* **Görev 1**: Aşağıdaki belge alıntısına göre şu ifadelerin metinle uyuşup uyuşmadığını belirtin. Her biri için evet ya da hayır yazın ve metindeki belirleyici sözleri tırnak içinde birebir aktarın. (a) Osmanlı ve Cumhuriyet dönemleri birlikte ele alındığında Dersim'e toplam 11 askeri operasyon düzenlenmiştir. (b) Dersim'in fiili özerkliğine son verme çabaları en çok II. Mahmud döneminde zirve yapmıştır. (c) Dersim'i "medenileştirme" projesi 1920'lerin başında hayata geçirilebilmiştir.

* **Belge alıntısı**:
==========
Dersim Kırımı Anıtı (Dersim ’38)

Dersim, 2012
...

SESLİ BETİMLEME

Dersim, ağırlıklı olarak Alevi Kürtlerin yaşadığı bir bölge. Bu da yakın tarih boyunca Dersim’in merkezi otoriteler tarafından “öteki” kabul edilmesinin gerekçelerinden biri. Osmanlı devletinin son dönemleri düşünüldüğünde, Dersim’in sahip olduğu fiili özerkliğe son verme çabaları, özellikle II. Abdülhamid döneminde (1876-1908) zirve yaptı. Bununla birlikte, Türkiye Cumhuriyeti’nin kurulması (1923) sonrasında Türk devleti, Sünni veya Alevi ayrımı yapmaksızın Kürtlerin ayrı bir etnik-ulusal grup olarak varlığını reddetti. Bu kapsamda, Osmanlı ve Türkiye Cumhuriyeti dönemleri dahil olmak üzere Dersim’e toplamda 11 askeri operasyon düzenlendi. Cumhuriyet döneminde ise özellikle 1930’lu yıllarda Dersim, yasa yapıcılar tarafından devletin içerideki en büyük sorunu olarak görüldü ve “kökünden sökülüp atılması gereken bir çıban” olarak tanımlandı (White, 2012).

Diğer bir yandan, genel siyasi koşullar nedeniyle Dersim’i “medenileştirme” projesini gerçekleştirmek 1930’lu yılların ortasına kadar çeşitli nedenlerden ötürü mümkün olmadı (Dersim’in fiili özerkliğine son vermek için devletin kullandığı resmi söylem, bölgedeki “geri kalmış” insanları “medenileştirmek”ti). 1930’lu yıllar boyunca Cumhuriyet Halk Partisi’nin (CHP) tek partili otoriter iktidarının sağlamlaşması ve parti-devlet niteliğindeki CHP’nin Türk milliyetçiliğine dayalı politikalarına ağırlık vermesi Dersim’i “medenileştirme” harekâtı için uygun koşulları yarattı.
==========
* **Kayıtlı girdiler**:
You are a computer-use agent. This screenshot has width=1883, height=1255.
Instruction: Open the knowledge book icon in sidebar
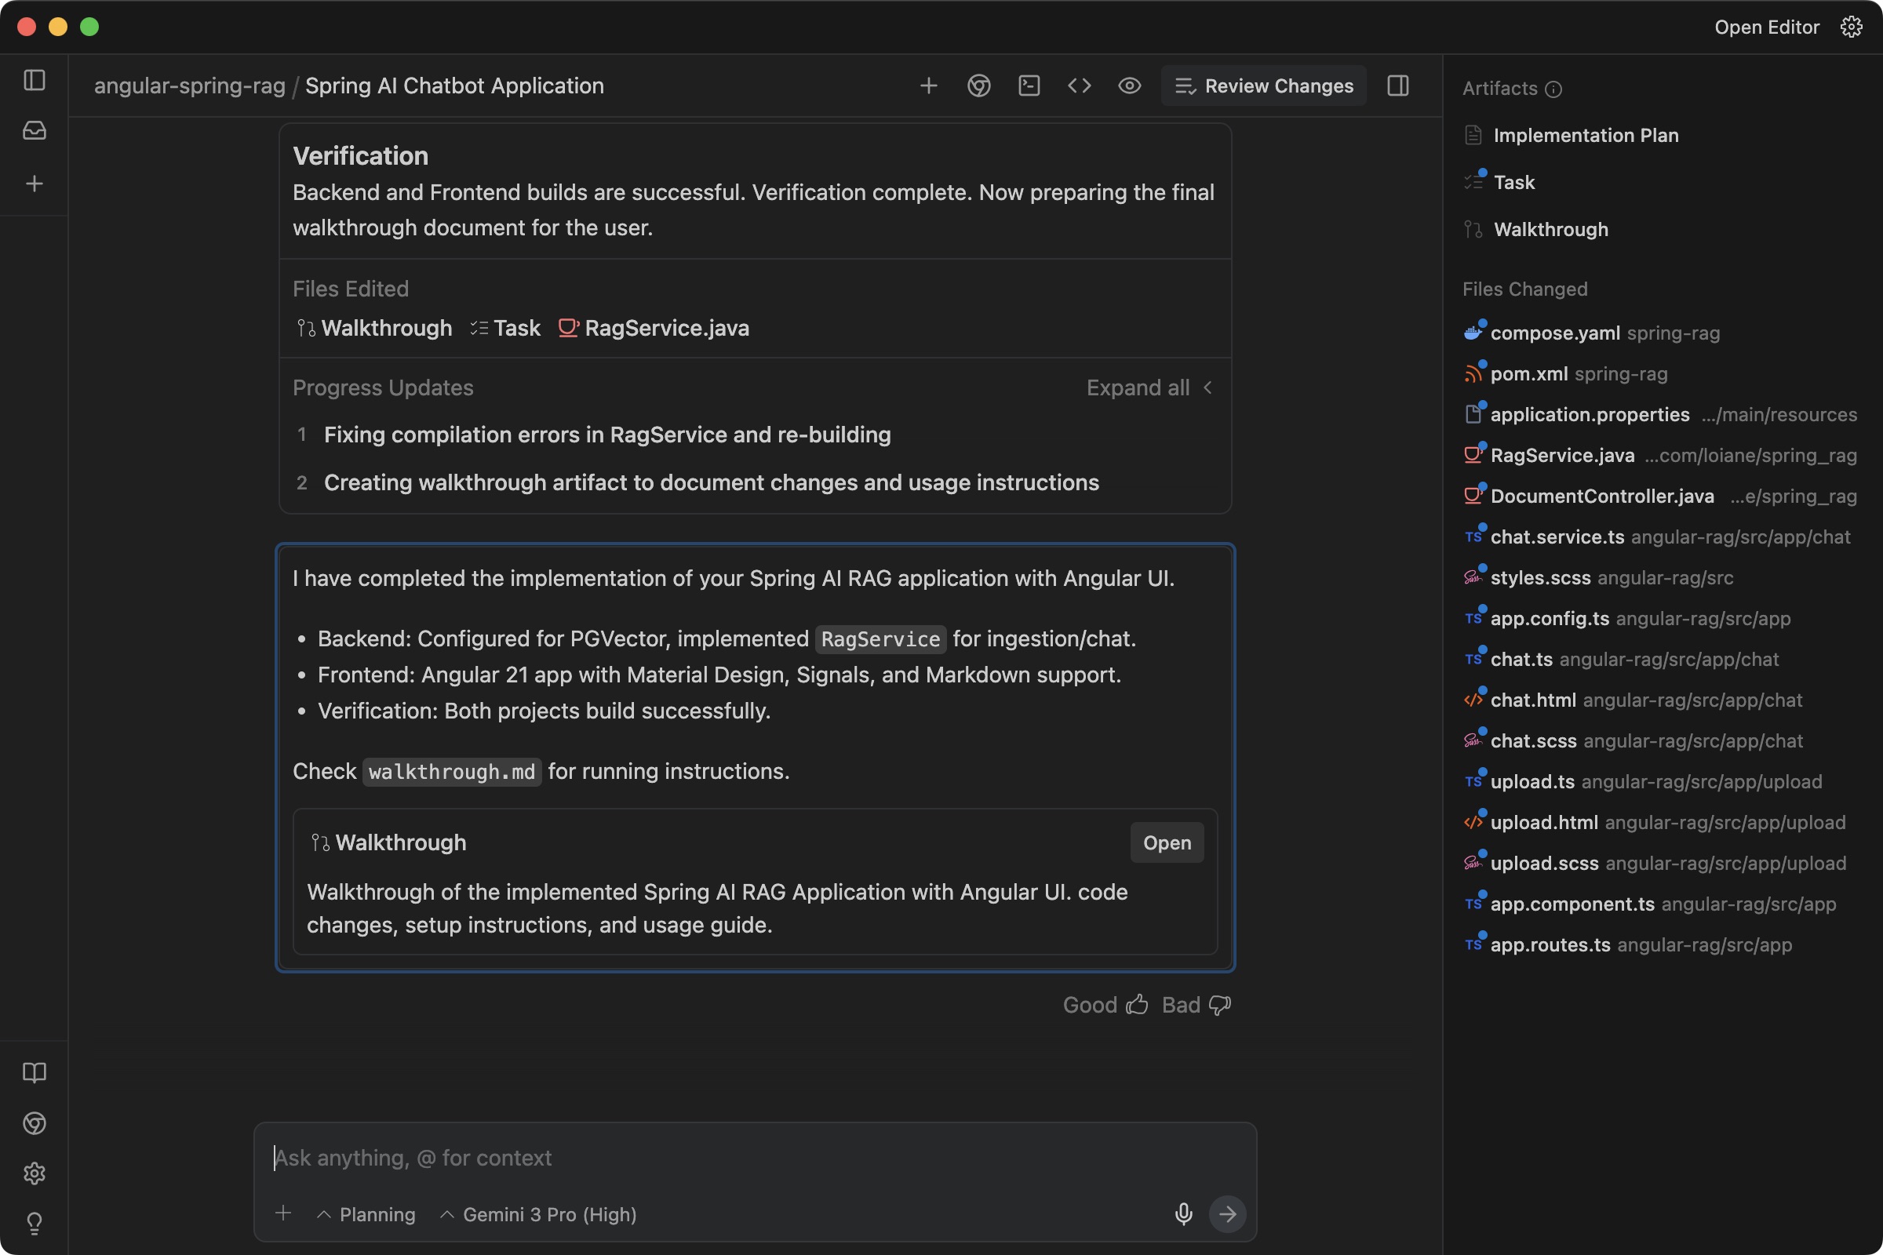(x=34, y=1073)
==========
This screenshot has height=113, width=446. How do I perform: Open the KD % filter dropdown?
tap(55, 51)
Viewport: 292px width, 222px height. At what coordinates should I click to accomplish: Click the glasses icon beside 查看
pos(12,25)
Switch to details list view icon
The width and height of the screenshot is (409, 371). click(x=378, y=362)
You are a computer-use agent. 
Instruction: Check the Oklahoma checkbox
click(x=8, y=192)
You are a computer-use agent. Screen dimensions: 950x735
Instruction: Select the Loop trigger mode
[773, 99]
==========
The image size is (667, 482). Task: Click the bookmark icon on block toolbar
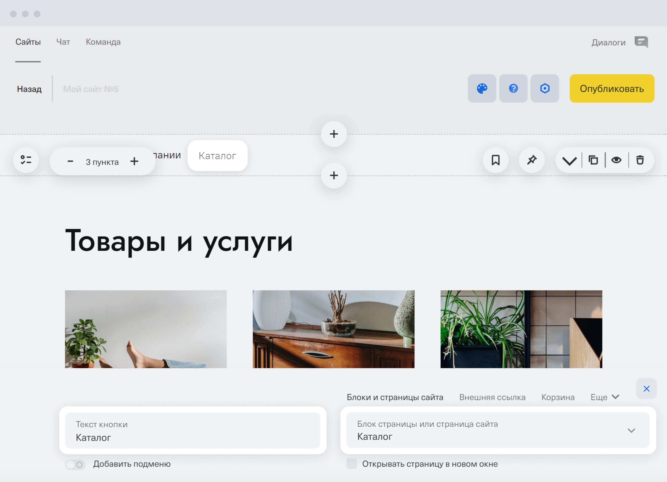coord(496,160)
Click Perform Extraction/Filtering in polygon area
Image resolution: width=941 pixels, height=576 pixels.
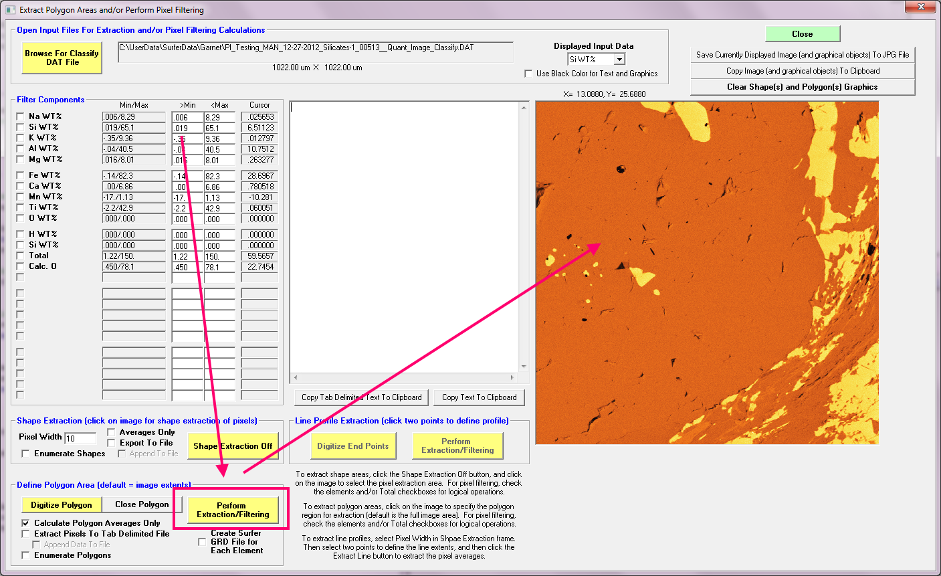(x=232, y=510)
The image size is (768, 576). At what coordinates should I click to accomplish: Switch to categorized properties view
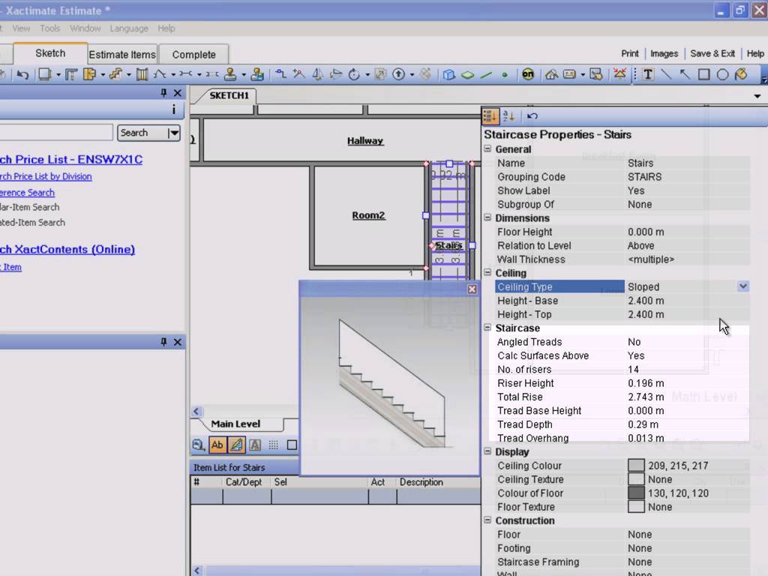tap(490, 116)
==========
* **Görev 2**: Girdilerde "You are a computer-use agent. This" ifadesini içeren satırdan "(x=34, y=1073)" ifadesini içeren satıra kadar uzanan kısmı, iki uç satır da dahil olmak üzere, numaralı liste halinde verin. Boş satırları atlayın ve resimleri yanıta katmayın.

* **Beklenen yanıt 1**:
(a) Evet: "Osmanlı ve Türkiye Cumhuriyeti dönemleri dahil olmak üzere Dersim’e toplamda 11 askeri operasyon düzenlendi"
(b) Hayır: "özellikle II. Abdülhamid döneminde (1876-1908) zirve yaptı"
(c) Hayır: "1930’lu yılların ortasına kadar çeşitli nedenlerden ötürü mümkün olmadı"

* **Beklenen yanıt 2**:
1. You are a computer-use agent. This screenshot has width=1883, height=1255.
2. Instruction: Open the knowledge book icon in sidebar
3. (x=34, y=1073)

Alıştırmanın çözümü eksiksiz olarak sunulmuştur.